One way to fix it might be to crimp a terminal lug to the wire and then run the bolt thru the lug and insulator to the outside, then use a flat washer and lock washer under a jam nut to hold the 'terminal'(bolt) in place and resist twisting during cable install. Just like as in air conditioning cap nuts, two wrenches should be used when attaching a cable lug on the outside--one to tighten the nut, the other to hold the jam nut.


----------



## kennybobby (Aug 10, 2012)

It looks like they just spot welded a plain hex bolt to the junction and it didn't hold, maybe an insufficient weld penetration that failed either due to vibration or due to excessive torque on the exposed end while connecting cables. How cheap and cheesy can they get trying to save a few ¢ to make a buck...

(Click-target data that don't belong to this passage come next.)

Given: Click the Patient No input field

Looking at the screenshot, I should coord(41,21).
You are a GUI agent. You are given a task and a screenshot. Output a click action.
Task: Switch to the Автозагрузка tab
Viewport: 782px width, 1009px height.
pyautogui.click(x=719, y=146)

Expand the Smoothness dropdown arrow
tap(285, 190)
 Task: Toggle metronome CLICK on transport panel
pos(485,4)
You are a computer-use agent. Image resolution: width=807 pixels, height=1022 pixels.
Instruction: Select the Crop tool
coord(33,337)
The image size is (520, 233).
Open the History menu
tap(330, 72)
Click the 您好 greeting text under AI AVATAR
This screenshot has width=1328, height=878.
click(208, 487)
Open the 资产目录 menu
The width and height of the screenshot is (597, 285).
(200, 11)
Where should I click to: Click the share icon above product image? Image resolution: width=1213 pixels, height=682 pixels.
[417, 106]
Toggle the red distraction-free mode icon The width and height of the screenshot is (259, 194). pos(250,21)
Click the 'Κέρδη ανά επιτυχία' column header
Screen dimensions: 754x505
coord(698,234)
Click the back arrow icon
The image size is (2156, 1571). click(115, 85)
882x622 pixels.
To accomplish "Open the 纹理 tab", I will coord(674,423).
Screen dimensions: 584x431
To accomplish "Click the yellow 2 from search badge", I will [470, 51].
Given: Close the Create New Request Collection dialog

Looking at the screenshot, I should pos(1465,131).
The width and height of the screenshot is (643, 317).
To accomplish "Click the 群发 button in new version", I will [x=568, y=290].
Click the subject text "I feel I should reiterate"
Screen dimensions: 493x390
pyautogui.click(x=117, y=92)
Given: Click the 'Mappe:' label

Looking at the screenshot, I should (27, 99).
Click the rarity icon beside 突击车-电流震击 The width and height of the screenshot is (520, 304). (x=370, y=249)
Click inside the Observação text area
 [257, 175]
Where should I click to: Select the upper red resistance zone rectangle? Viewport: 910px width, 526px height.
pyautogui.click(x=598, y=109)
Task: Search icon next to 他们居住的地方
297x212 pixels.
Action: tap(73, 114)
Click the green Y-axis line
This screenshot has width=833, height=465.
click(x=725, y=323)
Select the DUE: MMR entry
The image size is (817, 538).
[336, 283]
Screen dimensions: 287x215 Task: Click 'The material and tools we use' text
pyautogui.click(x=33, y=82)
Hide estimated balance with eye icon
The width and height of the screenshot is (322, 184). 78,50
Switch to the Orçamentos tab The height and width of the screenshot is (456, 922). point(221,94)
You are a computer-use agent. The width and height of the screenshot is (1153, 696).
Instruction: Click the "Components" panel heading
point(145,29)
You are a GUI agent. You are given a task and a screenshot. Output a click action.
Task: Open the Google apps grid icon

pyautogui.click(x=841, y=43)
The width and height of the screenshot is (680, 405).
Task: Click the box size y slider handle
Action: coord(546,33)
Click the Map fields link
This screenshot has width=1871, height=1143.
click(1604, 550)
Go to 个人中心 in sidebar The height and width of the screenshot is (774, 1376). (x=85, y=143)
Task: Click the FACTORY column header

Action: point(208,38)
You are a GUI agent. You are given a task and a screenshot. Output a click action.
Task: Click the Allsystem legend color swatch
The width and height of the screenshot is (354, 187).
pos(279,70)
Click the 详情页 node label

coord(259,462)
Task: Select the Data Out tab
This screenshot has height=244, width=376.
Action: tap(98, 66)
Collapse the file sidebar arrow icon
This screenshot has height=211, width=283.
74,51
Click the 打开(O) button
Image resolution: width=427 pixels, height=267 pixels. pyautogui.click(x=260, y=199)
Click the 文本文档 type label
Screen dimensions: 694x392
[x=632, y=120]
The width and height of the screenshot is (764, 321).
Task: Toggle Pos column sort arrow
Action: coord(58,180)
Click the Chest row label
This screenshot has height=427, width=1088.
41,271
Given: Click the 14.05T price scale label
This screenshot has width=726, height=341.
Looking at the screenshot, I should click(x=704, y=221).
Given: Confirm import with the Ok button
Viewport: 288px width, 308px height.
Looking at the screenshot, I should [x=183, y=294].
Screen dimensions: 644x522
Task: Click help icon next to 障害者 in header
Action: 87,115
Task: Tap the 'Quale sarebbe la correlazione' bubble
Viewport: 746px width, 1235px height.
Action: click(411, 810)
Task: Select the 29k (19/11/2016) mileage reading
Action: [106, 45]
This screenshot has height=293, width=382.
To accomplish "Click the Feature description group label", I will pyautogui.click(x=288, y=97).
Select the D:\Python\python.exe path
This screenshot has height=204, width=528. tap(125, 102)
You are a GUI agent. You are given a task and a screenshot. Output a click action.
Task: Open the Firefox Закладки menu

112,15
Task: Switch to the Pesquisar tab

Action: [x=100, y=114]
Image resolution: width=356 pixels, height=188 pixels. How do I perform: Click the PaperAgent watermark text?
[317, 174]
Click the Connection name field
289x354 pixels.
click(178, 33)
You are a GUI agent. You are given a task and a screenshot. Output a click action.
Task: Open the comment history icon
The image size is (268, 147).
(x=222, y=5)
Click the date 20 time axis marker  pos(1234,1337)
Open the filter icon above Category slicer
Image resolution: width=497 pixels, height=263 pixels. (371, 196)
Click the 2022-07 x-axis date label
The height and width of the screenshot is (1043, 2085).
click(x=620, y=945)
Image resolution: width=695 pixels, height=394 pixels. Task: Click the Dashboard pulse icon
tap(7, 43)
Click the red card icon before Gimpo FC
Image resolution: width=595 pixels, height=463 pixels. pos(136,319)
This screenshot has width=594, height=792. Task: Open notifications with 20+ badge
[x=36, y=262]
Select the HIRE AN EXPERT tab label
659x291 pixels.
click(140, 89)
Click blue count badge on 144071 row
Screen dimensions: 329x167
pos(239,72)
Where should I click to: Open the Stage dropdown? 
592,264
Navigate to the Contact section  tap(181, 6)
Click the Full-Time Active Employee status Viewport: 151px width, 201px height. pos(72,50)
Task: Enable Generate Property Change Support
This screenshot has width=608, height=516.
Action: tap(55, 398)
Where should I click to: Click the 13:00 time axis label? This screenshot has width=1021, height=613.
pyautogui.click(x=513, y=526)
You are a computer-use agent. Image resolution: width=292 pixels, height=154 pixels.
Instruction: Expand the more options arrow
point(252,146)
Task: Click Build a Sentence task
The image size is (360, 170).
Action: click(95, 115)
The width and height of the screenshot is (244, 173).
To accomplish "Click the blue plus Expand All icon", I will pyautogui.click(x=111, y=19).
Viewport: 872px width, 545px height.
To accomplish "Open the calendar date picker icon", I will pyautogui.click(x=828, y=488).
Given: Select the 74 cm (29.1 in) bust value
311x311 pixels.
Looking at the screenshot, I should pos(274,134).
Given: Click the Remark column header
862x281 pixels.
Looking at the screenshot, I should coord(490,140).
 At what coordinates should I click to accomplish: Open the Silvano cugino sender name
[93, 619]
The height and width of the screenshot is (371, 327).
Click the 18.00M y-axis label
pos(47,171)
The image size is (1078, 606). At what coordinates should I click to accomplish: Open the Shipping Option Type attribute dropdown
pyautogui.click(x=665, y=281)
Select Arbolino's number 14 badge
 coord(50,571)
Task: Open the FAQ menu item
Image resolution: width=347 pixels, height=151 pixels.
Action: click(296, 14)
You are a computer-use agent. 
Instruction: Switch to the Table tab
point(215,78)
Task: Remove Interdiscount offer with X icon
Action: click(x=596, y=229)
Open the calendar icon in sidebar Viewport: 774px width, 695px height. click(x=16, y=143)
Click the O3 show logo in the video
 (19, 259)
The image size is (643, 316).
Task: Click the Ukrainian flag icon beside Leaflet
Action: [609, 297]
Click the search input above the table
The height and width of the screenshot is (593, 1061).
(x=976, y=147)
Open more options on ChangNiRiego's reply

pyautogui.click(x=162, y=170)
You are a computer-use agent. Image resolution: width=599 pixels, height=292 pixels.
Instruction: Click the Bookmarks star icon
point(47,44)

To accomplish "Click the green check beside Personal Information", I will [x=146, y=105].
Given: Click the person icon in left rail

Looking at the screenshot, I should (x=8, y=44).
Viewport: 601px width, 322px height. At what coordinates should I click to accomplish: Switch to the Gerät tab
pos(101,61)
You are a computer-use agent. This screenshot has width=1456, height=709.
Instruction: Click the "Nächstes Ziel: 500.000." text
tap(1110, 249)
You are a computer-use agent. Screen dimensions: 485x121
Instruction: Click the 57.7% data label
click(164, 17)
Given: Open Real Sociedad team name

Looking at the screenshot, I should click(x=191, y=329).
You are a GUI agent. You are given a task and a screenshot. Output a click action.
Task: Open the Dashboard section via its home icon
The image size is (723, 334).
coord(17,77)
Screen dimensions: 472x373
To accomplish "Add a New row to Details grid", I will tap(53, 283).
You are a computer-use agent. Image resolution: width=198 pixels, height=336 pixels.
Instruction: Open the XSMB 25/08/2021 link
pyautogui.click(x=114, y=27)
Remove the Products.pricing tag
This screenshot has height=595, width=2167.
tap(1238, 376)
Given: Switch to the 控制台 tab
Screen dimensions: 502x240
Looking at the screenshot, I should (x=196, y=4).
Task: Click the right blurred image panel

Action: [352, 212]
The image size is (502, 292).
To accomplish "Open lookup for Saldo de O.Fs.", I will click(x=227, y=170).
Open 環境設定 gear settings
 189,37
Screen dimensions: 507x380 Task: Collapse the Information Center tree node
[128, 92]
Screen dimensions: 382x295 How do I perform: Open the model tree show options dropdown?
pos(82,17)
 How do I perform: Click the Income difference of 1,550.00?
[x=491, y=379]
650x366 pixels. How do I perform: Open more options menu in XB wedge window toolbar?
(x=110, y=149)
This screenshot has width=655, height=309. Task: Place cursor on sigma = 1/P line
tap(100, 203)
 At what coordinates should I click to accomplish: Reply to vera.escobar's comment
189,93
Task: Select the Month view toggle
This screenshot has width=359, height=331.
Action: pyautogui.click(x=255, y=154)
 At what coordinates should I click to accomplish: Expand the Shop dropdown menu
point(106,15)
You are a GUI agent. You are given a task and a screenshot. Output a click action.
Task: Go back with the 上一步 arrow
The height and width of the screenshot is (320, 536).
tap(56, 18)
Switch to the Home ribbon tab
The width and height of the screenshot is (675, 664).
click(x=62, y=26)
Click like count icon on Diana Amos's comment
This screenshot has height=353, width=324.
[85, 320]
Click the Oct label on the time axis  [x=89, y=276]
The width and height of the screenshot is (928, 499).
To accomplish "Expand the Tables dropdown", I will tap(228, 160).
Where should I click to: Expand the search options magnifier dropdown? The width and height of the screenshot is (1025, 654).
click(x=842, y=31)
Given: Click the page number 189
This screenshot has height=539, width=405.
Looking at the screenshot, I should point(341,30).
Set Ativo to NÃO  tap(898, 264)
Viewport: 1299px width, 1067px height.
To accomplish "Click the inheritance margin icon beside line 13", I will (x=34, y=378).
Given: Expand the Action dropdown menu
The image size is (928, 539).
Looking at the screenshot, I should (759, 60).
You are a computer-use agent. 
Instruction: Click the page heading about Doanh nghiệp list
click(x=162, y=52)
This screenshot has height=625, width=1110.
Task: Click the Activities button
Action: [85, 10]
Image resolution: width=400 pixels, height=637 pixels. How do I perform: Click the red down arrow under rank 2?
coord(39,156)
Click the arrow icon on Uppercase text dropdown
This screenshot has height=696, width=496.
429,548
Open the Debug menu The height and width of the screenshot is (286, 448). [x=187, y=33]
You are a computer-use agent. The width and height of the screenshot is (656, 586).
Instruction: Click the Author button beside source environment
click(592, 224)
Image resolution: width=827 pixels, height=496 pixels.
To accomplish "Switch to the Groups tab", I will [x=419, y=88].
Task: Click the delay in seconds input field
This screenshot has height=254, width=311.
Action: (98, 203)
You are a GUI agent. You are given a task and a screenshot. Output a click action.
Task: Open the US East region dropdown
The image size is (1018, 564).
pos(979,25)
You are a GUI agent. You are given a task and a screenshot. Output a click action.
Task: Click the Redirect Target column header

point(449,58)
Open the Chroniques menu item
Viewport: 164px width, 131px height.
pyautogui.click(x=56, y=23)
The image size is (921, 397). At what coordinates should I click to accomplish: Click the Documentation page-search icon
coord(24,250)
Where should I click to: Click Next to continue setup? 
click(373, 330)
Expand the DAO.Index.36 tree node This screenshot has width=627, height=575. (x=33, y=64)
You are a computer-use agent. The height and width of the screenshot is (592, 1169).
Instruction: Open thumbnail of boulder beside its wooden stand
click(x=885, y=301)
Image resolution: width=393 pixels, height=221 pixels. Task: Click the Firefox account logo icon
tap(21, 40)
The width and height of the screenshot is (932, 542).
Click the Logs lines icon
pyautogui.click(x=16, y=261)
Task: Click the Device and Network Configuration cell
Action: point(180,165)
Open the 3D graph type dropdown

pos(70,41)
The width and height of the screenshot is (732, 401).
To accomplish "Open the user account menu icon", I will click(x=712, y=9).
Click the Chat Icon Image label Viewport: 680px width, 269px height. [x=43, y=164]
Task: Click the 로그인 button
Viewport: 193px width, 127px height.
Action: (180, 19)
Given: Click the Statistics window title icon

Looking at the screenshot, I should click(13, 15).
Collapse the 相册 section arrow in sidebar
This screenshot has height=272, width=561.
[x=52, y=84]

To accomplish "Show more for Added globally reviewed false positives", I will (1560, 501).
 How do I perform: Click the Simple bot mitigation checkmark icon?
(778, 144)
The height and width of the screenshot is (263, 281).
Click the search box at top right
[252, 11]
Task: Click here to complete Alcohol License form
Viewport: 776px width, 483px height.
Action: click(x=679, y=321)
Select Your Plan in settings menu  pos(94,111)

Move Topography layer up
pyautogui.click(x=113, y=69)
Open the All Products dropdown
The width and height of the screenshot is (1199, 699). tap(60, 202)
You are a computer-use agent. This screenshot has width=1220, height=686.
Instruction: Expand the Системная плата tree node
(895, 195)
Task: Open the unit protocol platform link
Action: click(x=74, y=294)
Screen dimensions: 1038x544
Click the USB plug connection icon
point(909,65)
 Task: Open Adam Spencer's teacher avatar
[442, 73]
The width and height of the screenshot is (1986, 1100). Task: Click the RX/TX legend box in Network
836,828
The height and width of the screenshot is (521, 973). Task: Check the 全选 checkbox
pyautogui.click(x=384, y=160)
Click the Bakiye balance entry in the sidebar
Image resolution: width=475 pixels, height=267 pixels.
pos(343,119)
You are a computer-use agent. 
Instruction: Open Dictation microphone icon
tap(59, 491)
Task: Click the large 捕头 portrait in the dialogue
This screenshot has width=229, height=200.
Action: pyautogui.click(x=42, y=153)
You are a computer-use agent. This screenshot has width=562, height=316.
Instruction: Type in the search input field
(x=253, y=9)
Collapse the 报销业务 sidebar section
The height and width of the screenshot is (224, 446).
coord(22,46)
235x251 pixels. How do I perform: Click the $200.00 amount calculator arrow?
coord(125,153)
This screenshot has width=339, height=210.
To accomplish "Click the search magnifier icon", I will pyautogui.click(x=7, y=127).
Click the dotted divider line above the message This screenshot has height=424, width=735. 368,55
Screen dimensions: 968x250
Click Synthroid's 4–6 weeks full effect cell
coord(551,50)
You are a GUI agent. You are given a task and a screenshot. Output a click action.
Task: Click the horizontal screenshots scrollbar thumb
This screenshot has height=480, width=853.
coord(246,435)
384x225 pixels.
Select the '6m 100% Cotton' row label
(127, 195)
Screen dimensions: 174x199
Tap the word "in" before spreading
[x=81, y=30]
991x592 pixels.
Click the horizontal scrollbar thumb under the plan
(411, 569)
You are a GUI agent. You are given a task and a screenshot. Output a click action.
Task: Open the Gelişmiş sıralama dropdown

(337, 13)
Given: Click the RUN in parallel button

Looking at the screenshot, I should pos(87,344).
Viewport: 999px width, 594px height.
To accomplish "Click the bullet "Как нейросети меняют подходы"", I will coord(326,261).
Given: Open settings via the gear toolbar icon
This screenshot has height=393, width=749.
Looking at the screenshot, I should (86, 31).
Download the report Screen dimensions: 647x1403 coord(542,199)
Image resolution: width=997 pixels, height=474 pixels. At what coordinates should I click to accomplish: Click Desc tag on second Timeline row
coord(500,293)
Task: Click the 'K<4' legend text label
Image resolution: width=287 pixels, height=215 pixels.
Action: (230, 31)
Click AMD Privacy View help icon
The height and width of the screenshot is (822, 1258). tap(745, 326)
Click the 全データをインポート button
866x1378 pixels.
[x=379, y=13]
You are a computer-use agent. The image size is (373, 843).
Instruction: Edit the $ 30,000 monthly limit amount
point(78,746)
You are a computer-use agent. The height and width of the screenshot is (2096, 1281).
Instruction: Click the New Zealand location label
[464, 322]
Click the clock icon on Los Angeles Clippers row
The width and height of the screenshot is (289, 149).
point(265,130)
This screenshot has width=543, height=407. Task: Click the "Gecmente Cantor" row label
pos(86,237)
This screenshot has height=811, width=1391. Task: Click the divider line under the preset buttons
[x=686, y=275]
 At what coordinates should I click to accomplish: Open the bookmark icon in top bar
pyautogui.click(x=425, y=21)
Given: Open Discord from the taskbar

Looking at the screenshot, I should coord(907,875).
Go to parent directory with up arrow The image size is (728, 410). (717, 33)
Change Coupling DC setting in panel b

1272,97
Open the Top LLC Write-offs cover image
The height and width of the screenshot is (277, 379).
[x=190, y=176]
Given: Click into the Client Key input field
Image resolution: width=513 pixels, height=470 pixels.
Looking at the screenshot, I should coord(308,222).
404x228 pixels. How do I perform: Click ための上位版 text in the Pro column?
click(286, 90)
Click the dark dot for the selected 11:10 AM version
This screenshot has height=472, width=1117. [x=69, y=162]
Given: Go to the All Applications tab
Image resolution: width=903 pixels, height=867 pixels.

One way to fix it might be to crimp a terminal lug to the wire and then run the bolt thru the lug and insulator to the outside, then use a flat washer and lock washer under a jam nut to hold the 'terminal'(bolt) in place and resist twisting during cable install. Just like as in air conditioning cap nuts, two wrenches should be used when attaching a cable lug on the outside--one to tighten the nut, the other to hold the jam nut.


----------



## bigmotherwhale (Apr 15, 2011)

Silver solder is a truly excellent conductor and melts at a higher temperature


----------